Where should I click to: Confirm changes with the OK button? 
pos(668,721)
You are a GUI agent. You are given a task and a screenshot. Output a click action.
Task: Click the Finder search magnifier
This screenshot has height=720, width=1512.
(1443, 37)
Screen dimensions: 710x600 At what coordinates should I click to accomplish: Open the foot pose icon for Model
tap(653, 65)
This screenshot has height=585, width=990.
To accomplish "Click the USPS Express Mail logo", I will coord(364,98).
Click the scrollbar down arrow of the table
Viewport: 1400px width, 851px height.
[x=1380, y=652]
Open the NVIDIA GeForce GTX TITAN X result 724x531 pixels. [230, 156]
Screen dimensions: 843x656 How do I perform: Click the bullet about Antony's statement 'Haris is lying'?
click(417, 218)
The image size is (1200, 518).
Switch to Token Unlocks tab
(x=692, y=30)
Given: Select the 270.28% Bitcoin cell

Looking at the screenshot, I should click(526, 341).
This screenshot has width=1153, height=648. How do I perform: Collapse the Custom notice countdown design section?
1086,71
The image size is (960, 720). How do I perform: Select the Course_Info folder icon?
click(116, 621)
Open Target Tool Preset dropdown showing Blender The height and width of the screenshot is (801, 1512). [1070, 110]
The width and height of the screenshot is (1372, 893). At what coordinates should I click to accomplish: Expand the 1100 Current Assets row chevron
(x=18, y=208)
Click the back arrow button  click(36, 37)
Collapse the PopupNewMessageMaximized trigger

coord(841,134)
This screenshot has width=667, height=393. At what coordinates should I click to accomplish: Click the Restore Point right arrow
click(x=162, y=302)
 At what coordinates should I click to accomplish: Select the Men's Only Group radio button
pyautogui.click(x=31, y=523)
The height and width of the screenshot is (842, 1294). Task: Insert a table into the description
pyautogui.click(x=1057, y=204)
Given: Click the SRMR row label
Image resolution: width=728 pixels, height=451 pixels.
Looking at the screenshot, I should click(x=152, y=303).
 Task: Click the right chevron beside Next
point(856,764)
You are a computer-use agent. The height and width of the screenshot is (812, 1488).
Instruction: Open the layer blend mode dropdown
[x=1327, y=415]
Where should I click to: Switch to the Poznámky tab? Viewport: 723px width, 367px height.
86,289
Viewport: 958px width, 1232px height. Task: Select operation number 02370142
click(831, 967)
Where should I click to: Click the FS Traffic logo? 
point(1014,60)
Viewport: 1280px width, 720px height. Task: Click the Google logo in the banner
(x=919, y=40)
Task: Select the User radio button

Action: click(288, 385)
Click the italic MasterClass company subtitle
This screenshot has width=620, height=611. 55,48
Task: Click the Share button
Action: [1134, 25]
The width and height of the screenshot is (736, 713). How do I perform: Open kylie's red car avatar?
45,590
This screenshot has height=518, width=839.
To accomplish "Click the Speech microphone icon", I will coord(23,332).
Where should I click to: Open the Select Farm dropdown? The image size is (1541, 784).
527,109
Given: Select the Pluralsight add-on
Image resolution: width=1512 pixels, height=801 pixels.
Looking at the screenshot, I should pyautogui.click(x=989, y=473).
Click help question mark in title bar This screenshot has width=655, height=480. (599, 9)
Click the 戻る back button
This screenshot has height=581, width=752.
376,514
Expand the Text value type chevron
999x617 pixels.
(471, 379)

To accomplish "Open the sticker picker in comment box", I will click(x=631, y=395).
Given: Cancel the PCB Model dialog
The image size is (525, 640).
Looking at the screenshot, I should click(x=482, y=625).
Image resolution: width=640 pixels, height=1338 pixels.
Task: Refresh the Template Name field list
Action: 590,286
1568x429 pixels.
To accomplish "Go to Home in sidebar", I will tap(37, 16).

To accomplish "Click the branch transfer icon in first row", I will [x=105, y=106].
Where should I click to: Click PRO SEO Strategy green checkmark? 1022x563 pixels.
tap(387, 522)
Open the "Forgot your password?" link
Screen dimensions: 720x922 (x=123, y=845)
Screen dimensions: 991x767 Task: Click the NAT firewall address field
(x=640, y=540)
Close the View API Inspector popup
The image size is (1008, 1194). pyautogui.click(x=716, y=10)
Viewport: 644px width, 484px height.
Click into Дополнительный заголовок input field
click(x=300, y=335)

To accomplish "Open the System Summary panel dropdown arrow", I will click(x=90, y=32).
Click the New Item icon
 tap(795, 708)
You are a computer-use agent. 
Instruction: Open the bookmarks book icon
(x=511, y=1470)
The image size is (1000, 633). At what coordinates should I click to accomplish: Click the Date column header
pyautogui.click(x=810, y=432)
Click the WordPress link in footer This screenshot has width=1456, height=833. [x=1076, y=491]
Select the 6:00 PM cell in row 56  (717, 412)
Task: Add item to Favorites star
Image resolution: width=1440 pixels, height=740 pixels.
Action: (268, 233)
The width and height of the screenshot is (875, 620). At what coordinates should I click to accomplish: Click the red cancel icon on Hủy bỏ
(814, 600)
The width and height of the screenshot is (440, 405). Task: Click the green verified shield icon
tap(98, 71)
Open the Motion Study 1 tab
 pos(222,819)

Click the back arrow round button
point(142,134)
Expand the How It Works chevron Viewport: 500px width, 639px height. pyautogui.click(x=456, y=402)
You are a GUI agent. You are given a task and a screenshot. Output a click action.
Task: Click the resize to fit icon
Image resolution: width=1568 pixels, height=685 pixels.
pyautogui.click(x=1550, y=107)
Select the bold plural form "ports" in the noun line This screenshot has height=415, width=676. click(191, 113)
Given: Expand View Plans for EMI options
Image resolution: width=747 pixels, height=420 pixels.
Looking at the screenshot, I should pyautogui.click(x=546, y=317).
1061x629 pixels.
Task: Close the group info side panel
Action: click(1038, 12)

****************************************

_Work request:_ Each record above must be given again exactly.

_Response to the task:_
Where should I click to: Confirm changes with the OK button? 
pos(668,721)
You are a GUI agent. You are given a task and a screenshot. Output a click action.
Task: Click the Finder search magnifier
This screenshot has height=720, width=1512.
(1443, 37)
Screen dimensions: 710x600 At what coordinates should I click to accomplish: Open the foot pose icon for Model
tap(653, 65)
This screenshot has height=585, width=990.
To accomplish "Click the USPS Express Mail logo", I will coord(364,98).
Click the scrollbar down arrow of the table
Viewport: 1400px width, 851px height.
[x=1380, y=652]
Open the NVIDIA GeForce GTX TITAN X result 724x531 pixels. [230, 156]
Screen dimensions: 843x656 How do I perform: Click the bullet about Antony's statement 'Haris is lying'?
click(417, 218)
The image size is (1200, 518).
Switch to Token Unlocks tab
(x=692, y=30)
Given: Select the 270.28% Bitcoin cell

Looking at the screenshot, I should click(526, 341).
This screenshot has width=1153, height=648. How do I perform: Collapse the Custom notice countdown design section?
1086,71
The image size is (960, 720). How do I perform: Select the Course_Info folder icon?
click(116, 621)
Open Target Tool Preset dropdown showing Blender The height and width of the screenshot is (801, 1512). [1070, 110]
The width and height of the screenshot is (1372, 893). At what coordinates should I click to accomplish: Expand the 1100 Current Assets row chevron
(x=18, y=208)
Click the back arrow button  click(36, 37)
Collapse the PopupNewMessageMaximized trigger

coord(841,134)
This screenshot has width=667, height=393. At what coordinates should I click to accomplish: Click the Restore Point right arrow
click(x=162, y=302)
 At what coordinates should I click to accomplish: Select the Men's Only Group radio button
pyautogui.click(x=31, y=523)
The height and width of the screenshot is (842, 1294). Task: Insert a table into the description
pyautogui.click(x=1057, y=204)
Given: Click the SRMR row label
Image resolution: width=728 pixels, height=451 pixels.
Looking at the screenshot, I should click(x=152, y=303).
 Task: Click the right chevron beside Next
point(856,764)
You are a computer-use agent. The height and width of the screenshot is (812, 1488).
Instruction: Open the layer blend mode dropdown
[x=1327, y=415]
Where should I click to: Switch to the Poznámky tab? Viewport: 723px width, 367px height.
86,289
Viewport: 958px width, 1232px height. Task: Select operation number 02370142
click(831, 967)
Where should I click to: Click the FS Traffic logo? 
point(1014,60)
Viewport: 1280px width, 720px height. Task: Click the Google logo in the banner
(x=919, y=40)
Task: Select the User radio button

Action: click(288, 385)
Click the italic MasterClass company subtitle
This screenshot has width=620, height=611. 55,48
Task: Click the Share button
Action: [1134, 25]
The width and height of the screenshot is (736, 713). How do I perform: Open kylie's red car avatar?
45,590
This screenshot has height=518, width=839.
To accomplish "Click the Speech microphone icon", I will coord(23,332).
Where should I click to: Open the Select Farm dropdown? The image size is (1541, 784).
527,109
Given: Select the Pluralsight add-on
Image resolution: width=1512 pixels, height=801 pixels.
Looking at the screenshot, I should pyautogui.click(x=989, y=473).
Click help question mark in title bar This screenshot has width=655, height=480. (599, 9)
Click the 戻る back button
This screenshot has height=581, width=752.
376,514
Expand the Text value type chevron
999x617 pixels.
(471, 379)

To accomplish "Open the sticker picker in comment box", I will click(x=631, y=395).
Given: Cancel the PCB Model dialog
The image size is (525, 640).
Looking at the screenshot, I should click(x=482, y=625).
Image resolution: width=640 pixels, height=1338 pixels.
Task: Refresh the Template Name field list
Action: 590,286
1568x429 pixels.
To accomplish "Go to Home in sidebar", I will tap(37, 16).

To accomplish "Click the branch transfer icon in first row", I will [x=105, y=106].
Where should I click to: Click PRO SEO Strategy green checkmark? 1022x563 pixels.
tap(387, 522)
Open the "Forgot your password?" link
Screen dimensions: 720x922 (x=123, y=845)
Screen dimensions: 991x767 Task: Click the NAT firewall address field
(x=640, y=540)
Close the View API Inspector popup
The image size is (1008, 1194). pyautogui.click(x=716, y=10)
Viewport: 644px width, 484px height.
Click into Дополнительный заголовок input field
click(x=300, y=335)

To accomplish "Open the System Summary panel dropdown arrow", I will click(x=90, y=32).
Click the New Item icon
 tap(795, 708)
You are a computer-use agent. 
Instruction: Open the bookmarks book icon
(x=511, y=1470)
The image size is (1000, 633). At what coordinates should I click to accomplish: Click the Date column header
pyautogui.click(x=810, y=432)
Click the WordPress link in footer This screenshot has width=1456, height=833. [x=1076, y=491]
Select the 6:00 PM cell in row 56  (717, 412)
Task: Add item to Favorites star
Image resolution: width=1440 pixels, height=740 pixels.
Action: (268, 233)
The width and height of the screenshot is (875, 620). At what coordinates should I click to accomplish: Click the red cancel icon on Hủy bỏ
(814, 600)
The width and height of the screenshot is (440, 405). Task: Click the green verified shield icon
tap(98, 71)
Open the Motion Study 1 tab
 pos(222,819)

Click the back arrow round button
point(142,134)
Expand the How It Works chevron Viewport: 500px width, 639px height. pyautogui.click(x=456, y=402)
You are a GUI agent. You are given a task and a screenshot. Output a click action.
Task: Click the resize to fit icon
Image resolution: width=1568 pixels, height=685 pixels.
pyautogui.click(x=1550, y=107)
Select the bold plural form "ports" in the noun line This screenshot has height=415, width=676. click(191, 113)
Given: Expand View Plans for EMI options
Image resolution: width=747 pixels, height=420 pixels.
Looking at the screenshot, I should pyautogui.click(x=546, y=317).
1061x629 pixels.
Task: Close the group info side panel
Action: click(1038, 12)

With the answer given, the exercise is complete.